From bf498e4201a3cf80fb742e2121c7931ff67c1aaf Mon Sep 17 00:00:00 2001
From: akash1810 <akash1810@users.noreply.github.com>
Date: Thu, 25 Jan 2024 10:39:59 +0000
Subject: [PATCH] feat(cdk): Enable local CFN stack diffing
MIME-Version: 1.0
Content-Type: text/plain; charset=UTF-8
Content-Transfer-Encoding: 8bit

It is sometimes useful to see the delta between the current branch and the CODE CloudFormation stack.

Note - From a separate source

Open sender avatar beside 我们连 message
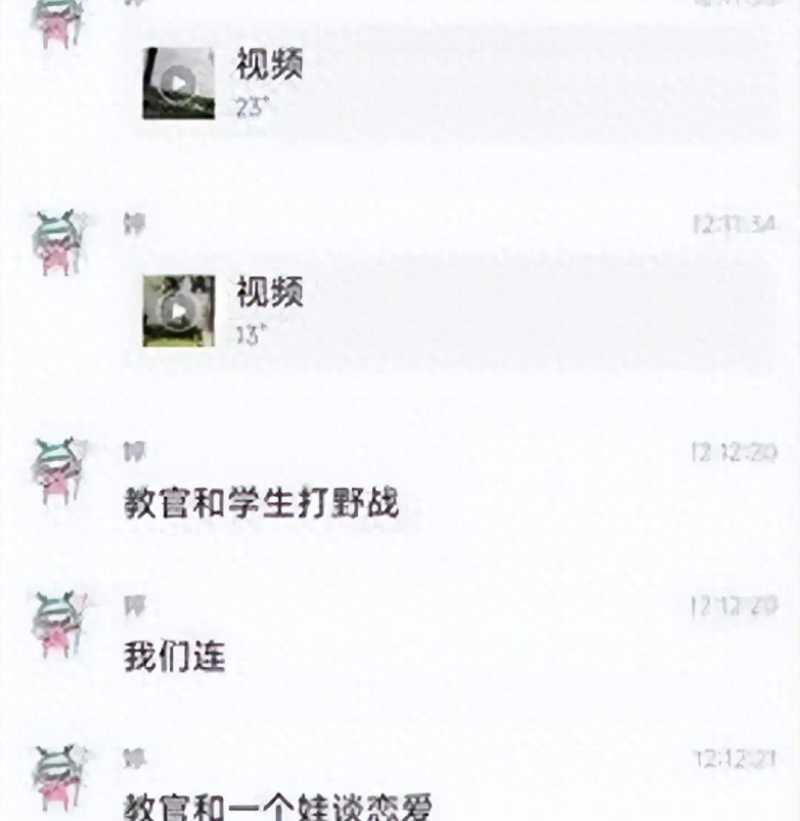 coord(59,625)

This change allows us to run:

```bash
npm -w cdk run diff:code
```

to yield something like this:

```console
Stack ServiceCatalogue-CODE (deploy-CODE-service-catalogue)
Creating a change set, this may take a while...
IAM Policy Changes
┌───┬─────────────────────────────────────┬────────────────────────────────────────┐
│   │ Resource                            │ Managed Policy ARN                     │
├───┼─────────────────────────────────────┼────────────────────────────────────────┤
│ - │ ${steampipeTaskDefinition/TaskRole} │ arn:aws:iam::aws:policy/ReadOnlyAccess │
└───┴─────────────────────────────────────┴────────────────────────────────────────┘
(NOTE: There may be security-related changes not in this list. See https://github.com/aws/aws-cdk/issues/1299)

Resources
[~] AWS::IAM::Role steampipeTaskDefinition/TaskRole steampipeTaskDefinitionTaskRole8DC44379
 └─ [-] ManagedPolicyArns
     └─ ["arn:aws:iam::aws:policy/ReadOnlyAccess"]
[~] AWS::ECS::TaskDefinition steampipeTaskDefinition steampipeTaskDefinition767BA166 replace
 └─ [~] ContainerDefinitions (requires replacement)
     └─ @@ -11,7 +11,7 @@
        [ ]   "App": "service-catalogue"
        [ ] },
        [ ] "Essential": true,
        [-] "Image": "ghcr.io/guardian/service-catalogue/steampipe:2",
        [+] "Image": "ghcr.io/guardian/service-catalogue/steampipe:1",
        [ ] "LogConfiguration": {
        [ ]   "LogDriver": "awsfirelens",
        [ ]   "Options": {

✨  Number of stacks with differences: 1
```
---
 packages/cdk/bin/cdk.ts   | 2 ++
 packages/cdk/package.json | 3 ++-
 2 files changed, 4 insertions(+), 1 deletion(-)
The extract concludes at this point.